Une superbe rétrospective consacrée au collectif d’artistes se tient au Musée Mori, à Roppongi.
Depuis février, au sommet du complexe Roppongi Hills, à Tôkyô, le Musée d’art Mori consacre son précieux espace à la plus grande rétrospective consacrée au travail de Chim↑Pom (Voir Zoom Japon n°20, mai 2012), le collectif de jeunes artistes présenté comme “le plus radical du Japon” par le musée.
A l’entrée, le visiteur est accueilli par l’impressionnante affiche de l’exposition Chim↑Pom Happy Spring sur laquelle posent une femme et cinq hommes. On croirait être venus pour un concert de J-pop, très loin de l’image engagée et anti-système du collectif. Une certaine confusion règne à ce moment-là.
Mais nous, visiteurs avertis, sommes vite rassurés. A peine avoir mis les pieds dans la première zone dénommée Ville et Publitude, nous sommes fascinés par un univers underground qui ne laissera sans doute personne indifférent, quel que soit son niveau de connaissance sur le collectif. A l’instar d’un chantier urbain abandonné, l’espace est construit sur deux niveaux avec des échafaudages et des canalisations. En bas, on y trouve les premières réalisations du collectif. Entre autres la version renouvelée de Super Rat, l’œuvre “provocante” qui a rendu le collectif populaire en 2006.
En passant par la zone asphaltée Michi (la route) et l’installation d’un immense sac-poubelle noir, le visiteur s’arrête dans une salle dédiée à l’inoubliable Don’t Follow the Wind, rappelant l’exposition inaccessible organisée dans la zone contaminée de Fukushima. Nous continuons. Dans l’espace Hiroshima, nous ne pouvons être qu’impressionné par l’imposante pyramide d’oiseaux en origami. Ici, on se souvient de la performance Pika! réalisée, en 2008, dans cette ville, première victime de la bombe atomique, qui avait conduit les artistes à organiser une conférence de presse pour s’excuser alors que leur objectif était à l’opposé des accusations portées contre eux.

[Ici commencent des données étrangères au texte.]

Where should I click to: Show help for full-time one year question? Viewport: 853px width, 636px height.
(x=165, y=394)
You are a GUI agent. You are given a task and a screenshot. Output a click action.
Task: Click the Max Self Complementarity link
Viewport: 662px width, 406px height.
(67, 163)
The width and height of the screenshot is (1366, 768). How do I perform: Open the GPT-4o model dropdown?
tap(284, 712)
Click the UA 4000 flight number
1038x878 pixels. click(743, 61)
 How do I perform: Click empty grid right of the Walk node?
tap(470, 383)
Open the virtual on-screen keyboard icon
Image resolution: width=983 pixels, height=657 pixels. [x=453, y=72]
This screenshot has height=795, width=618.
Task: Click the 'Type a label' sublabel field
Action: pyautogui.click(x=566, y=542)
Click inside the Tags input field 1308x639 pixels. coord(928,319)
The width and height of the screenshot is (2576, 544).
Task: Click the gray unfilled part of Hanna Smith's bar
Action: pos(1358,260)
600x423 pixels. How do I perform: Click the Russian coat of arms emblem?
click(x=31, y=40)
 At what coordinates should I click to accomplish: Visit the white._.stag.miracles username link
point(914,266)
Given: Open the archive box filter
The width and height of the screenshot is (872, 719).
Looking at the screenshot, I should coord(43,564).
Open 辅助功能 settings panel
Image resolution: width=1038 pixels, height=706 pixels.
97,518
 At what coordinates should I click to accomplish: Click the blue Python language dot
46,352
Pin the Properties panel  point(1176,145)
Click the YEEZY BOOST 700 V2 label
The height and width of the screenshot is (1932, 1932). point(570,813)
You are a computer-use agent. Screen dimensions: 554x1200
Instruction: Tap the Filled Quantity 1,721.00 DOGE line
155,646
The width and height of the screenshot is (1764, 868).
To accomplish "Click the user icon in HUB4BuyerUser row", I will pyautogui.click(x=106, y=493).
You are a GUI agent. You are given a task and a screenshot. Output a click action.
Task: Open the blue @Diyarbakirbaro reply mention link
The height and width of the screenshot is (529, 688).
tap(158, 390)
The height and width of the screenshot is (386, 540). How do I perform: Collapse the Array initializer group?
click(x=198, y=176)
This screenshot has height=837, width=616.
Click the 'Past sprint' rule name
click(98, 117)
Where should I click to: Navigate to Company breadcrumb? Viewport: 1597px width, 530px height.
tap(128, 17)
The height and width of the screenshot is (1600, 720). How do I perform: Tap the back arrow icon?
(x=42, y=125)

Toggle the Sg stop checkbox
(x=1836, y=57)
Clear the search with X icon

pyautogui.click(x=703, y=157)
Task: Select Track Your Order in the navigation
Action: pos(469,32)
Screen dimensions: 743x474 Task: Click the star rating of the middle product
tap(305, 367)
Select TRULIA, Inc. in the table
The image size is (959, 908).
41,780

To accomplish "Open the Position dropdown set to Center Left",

C’est dans la zone suivante que le visiteur retrouve la fameuse peinture évoquant les réacteurs de la centrale nucléaire de Fukushima-Daiichi réalisée en 2011 sous la fresque anti-nucléaire Le Mythe de demain d’Okamoto Tarô en gare de Shibuya. A l’époque, qui aurait cru qu’une décennie plus tard, ce panneau traité de graffiti malveillant serait présenté dans un des musées les plus importants de la capitale ?
Après cet espace, il reste cinq zones à parcourir. Il faut prévoir au moins trois heures pour faire une visite complète et pour arriver aux zones consacrées à Ellie, la seule femme du groupe devenue mère en 2020. Cela dit, il faut bien plus de temps pour vraiment saisir l’ambition de cette rétrospective. La boutique fait partie des dix zones à visiter et réserve des surprises. Si vous avez des enfants de moins de 12 ans, ne manquez pas l’espace de garderie proposé par Ellie que le collectif a réalisé grâce à un financement participatif. Il y a également une annexe dans un espace à 30 minutes à pied du musée !
Après la visite, une question se pose. Est-ce que la popularisation de Chim↑Pom à travers cet événement ne contribuera pas à minorer l’impact de leurs futures actions ? Pourtant si le visiteur comprend que l’exposition elle-même est en soi une nouvelle tentative d’installation, il finit par sourire en regardant une nouvelle fois l’affiche à l’entrée sur laquelle les six artistes ont choisi de poser comme des vedettes.